What you are asked to do
Which of the lines in the data mention the string "beside"? List them all.

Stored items
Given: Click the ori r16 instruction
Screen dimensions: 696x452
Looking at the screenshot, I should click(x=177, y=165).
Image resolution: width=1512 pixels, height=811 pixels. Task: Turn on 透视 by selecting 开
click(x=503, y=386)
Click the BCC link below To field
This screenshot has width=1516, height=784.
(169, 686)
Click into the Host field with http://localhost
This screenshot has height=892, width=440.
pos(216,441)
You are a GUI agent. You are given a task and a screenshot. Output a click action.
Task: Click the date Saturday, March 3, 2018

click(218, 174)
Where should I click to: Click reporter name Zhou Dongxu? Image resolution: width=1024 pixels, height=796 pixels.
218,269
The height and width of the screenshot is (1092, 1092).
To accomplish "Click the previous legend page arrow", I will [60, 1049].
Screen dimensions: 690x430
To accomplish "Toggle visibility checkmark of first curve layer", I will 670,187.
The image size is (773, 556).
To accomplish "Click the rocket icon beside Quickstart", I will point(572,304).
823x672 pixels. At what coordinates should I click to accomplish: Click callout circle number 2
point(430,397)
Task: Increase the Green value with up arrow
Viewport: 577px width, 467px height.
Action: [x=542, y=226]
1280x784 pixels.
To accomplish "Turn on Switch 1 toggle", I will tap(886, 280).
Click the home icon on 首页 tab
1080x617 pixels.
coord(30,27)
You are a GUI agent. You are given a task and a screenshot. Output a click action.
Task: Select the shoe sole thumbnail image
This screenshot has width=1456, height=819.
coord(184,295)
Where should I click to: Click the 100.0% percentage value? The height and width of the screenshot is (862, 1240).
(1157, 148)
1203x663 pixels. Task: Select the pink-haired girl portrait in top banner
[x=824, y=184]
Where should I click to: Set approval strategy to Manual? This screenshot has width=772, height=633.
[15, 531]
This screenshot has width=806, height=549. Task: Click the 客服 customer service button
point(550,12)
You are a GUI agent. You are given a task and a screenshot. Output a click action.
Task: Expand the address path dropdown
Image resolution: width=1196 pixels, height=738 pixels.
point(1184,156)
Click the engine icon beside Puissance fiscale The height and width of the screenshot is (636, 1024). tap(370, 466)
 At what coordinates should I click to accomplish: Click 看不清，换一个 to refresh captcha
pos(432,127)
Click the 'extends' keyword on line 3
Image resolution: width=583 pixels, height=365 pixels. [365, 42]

Reply to the task
To accomplish "Click the rocket icon beside Quickstart", I will point(572,304).
Click the engine icon beside Puissance fiscale The height and width of the screenshot is (636, 1024). tap(370, 466)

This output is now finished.